Юля даже не знала, о каком острове шла речь. Спрашивала наобум. Куда кривая выведет.
– А-а, вон ты о чем. Об островке об этом. Да о чем только люди не толкуют, – отмахнулся Трофим Силантьевич. – Языки-то у всех длинные!
Старику явно не хотелось говорить на эту тему. Но почему? Юля догадалась: профессор и его окружение провели с Трофимом Силантьевичем разъяснительную беседу.

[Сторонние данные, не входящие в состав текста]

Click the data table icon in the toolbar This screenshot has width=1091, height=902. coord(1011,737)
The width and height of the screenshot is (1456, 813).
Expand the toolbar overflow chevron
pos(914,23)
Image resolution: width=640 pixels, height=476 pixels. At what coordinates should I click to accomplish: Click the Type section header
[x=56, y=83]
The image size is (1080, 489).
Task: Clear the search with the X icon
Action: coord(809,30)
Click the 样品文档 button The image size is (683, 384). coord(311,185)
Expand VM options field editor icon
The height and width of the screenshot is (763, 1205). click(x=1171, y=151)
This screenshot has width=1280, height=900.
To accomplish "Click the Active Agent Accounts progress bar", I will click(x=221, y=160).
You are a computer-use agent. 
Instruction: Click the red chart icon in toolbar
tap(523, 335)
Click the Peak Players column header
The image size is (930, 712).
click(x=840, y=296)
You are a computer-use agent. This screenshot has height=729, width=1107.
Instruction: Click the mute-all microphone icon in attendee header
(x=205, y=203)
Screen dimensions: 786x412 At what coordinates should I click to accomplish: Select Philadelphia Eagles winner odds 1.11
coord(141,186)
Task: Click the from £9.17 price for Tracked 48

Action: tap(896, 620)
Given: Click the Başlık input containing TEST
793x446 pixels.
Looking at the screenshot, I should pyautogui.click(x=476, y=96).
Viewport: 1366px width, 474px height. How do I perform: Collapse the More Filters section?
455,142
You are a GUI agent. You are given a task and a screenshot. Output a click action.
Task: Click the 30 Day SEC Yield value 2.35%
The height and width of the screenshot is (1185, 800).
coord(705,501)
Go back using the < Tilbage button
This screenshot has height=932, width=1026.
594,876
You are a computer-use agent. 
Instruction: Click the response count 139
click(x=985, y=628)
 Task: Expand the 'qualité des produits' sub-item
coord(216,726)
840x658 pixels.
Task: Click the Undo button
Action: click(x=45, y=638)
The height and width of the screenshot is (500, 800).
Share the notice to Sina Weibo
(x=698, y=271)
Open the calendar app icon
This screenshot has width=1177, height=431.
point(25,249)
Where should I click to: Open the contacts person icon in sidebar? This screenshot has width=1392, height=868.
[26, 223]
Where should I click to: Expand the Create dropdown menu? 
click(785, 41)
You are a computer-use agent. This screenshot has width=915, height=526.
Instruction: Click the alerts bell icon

– А что за остров? – спросил Георгий.
– Тсс! – тихонько толкнула его локотком Юля.
– Чего? – удивился он.
– Говорю: тсс, – повторила Юля и тотчас пошла в лобовую атаку: – Я слышала, что в этих местах люди бесследно пропадают. Это правда?
– Люди? – сморщился Георгий. – Пропадают? Тут?
– Ой, красна девица, – покачал головой Трофим Силантьевич. – Это кто ж тебе такое порассказал-то? От кого слышала-то ужасы такие?
– От нашего руководителя. – Юля взяла Георгия за руку и сжала его пальцы, что означало: не мешай мне! Я знаю, что говорю.
– Да неужто от самого? – удивился возница.
– Да, Венедикт Венедиктович рассказал, – нагло соврала она. – Но только мне, потому что я пишу об истории этого края. Вашего края, Трофим Силантьевич. Большую курсовую работу пишу!
– А-а, вона чо! – кивнул тот. – Это дело хорошее.
Из перелесков они выехали в поле, и теперь ровное зеленое море расстилалось справа и слева от них. Под пронзительным бирюзовым небом. И в этом море все стрекотало, пело и жужжало, шумело на все голоса. И жарило, жарило полуденное солнце.
– Так как, Трофим Силантьевич? – поторопила старика Юля.
– Да бывало, дочка, раз в пятилетку. Охотник, бывало, заблудится, хватятся, а нет его. – Силантьевич легонько подхлестывал кобылу. – А бывало, что из наших кое-кто не возвращался…
– Да неужто с концами? – удивилась Юля.
– Еще как с концами! – кивнул старик. – Как в воду.
– А что говорят? – поинтересовалась девушка. – Люди? Вы не подумайте, Трофим Силантьевич, я вашего имени упоминать не буду, – спохватилась она, – все будет от меня, автора.
Георгий недоумевал. Его хитрая подружка, похожая на очаровательную лису, явно не просто так напросилась на поездку со стариком в его телеге.
– Да люди чего только не говорят, – тряхнул вожжами Силантьевич. – Может, зверь задрал, может, утонул. Тут же болота есть. Расщелины. А что в городе, люди не пропадают?
– Еще как пропадают.
– Вишь, дочка, все как везде!
– Ну так ваших пропавших искали, наверное? – не вытерпел и возмутился Георгий. – Как же это так – взял и пропал человек? Не тайга же.
– Да искали, конечно, ну так на то он и лес, чтоб зайти туда и не вернуться, – весело и мрачно одновременно рассмеялся Силантьевич.
– Не понимаю, дикость какая-то, – вырвалось у Георгия.
– А ты свое недовольство болоту объясни, добрый молодец, или зверю какому. Тут ведь и рыси были, и кабаны, и медведи!